Cultural Mismatches in Translation of Key Sociodemographic Questions

Patricia Goerman; Alisú Schoua Glusberg; Ariana Muñoz Maurás

doi:10.29115/SP-2024-0026

Goerman, Patricia, Alisú Schoua Glusberg, and Ariana Muñoz Maurás. 2025. “Cultural Mismatches in Translation of Key Sociodemographic Questions.” Survey Practice 19 Special Issue (March). https://doi.org/10.29115/SP-2024-0026.

Download all (3)

Figure 1. Wording of the Census Hispanic Origin and Race Series
Download
Figure 2. 2020 American Community Survey
Download
Figure 3. Spanish naming conventions
Download

View more stats

Abstract

U.S. survey organizations often create non-English versions of survey questions for limited English proficient (LEP) populations. This typically involves translating English questions, while attempting to maintain the meaning and measurement properties of the original items. However, even using best practices for survey translation, complications can arise because target language respondents will not necessarily share the historical or cultural context of English-speaking respondents. This paper discusses how conveying the same meaning to people from different cultures, who speak different languages, is always a challenge but it is especially difficult if we aim to lock in one set of concepts and then map others onto them. We discuss difficulties in translation of basic sociodemographic variables and ultimately, we recommend that even for this type of variable, researchers should start earlier in the design process and aim to ask questions in a way that is linguistically and culturally appropriate across languages while remaining comparable, rather than choosing a measure and trying to duplicate it through translation.

Literature Review

There are a number of reasons to take particular care with sociodemographic questions, which allow researchers to describe their sample as well as to determine if these characteristics are associated with people’s behavior (Hughes et al. 2016). Among the most commonly used sociodemographic questions in surveys are education level, race, ethnicity, and age (Hughes et al. 2016). Researchers often invest significant resources into ensuring that new survey questions are well tested through cognitive and field testing. This includes translations, which are ideally reviewed and tested as well.
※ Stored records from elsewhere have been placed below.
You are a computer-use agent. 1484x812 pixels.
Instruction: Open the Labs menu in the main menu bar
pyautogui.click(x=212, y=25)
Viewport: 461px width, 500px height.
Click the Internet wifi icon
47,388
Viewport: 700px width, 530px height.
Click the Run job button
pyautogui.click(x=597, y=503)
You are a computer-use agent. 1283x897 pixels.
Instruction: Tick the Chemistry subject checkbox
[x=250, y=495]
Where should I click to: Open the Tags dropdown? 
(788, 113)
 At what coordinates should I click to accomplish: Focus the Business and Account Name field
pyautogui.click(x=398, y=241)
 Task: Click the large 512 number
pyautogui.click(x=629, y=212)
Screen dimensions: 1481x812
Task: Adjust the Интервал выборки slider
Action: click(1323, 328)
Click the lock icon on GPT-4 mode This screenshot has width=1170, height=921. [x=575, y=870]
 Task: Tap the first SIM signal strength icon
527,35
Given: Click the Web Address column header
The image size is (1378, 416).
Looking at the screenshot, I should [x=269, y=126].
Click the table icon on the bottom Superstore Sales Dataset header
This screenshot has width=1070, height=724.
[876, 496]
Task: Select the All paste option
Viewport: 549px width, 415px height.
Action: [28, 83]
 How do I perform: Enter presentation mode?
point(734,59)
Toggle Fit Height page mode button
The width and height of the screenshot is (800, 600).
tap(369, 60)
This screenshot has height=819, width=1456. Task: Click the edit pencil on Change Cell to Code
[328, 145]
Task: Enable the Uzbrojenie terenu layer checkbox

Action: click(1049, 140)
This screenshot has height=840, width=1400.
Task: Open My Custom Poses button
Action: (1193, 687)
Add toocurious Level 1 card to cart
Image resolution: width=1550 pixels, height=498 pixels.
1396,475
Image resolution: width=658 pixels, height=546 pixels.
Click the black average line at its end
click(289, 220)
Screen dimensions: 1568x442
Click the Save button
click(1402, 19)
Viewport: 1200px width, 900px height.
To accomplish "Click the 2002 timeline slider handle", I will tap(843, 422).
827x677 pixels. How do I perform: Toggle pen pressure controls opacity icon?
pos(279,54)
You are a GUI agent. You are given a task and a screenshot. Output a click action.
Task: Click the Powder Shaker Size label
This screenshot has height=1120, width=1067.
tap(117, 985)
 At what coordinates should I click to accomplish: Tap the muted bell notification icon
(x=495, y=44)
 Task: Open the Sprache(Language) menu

However, key sociodemographic questions are often treated as “set in stone” by survey designers and they continue to use prior wording, which is considered “tried and true,” because of concerns such as time series continuity and use of data from other surveys for benchmarking and weighting, for which changes to question wording would be problematic (van den Brakel, Smith, and Compton 2008). Challenges exist in comparability of survey questions across different contexts, particularly in cross-national surveys. There may be questions that work in one context but do not work in other contexts, especially when added without any pretesting. Context has a major role to play in considering the meaning and the phrasing of the question (Braun and Harkness 2005). Researchers use sociodemographic variables to segment samples, since they often function as basic independent variables used to organize analysis. Measurement error in key sociodemographics can seriously affect findings. For example, findings may show that level of education correlates with a behavior or attitude. The observed correlation may be weaker than expected if respondents are misclassified, because of how the education question is formulated, translated, or interpreted.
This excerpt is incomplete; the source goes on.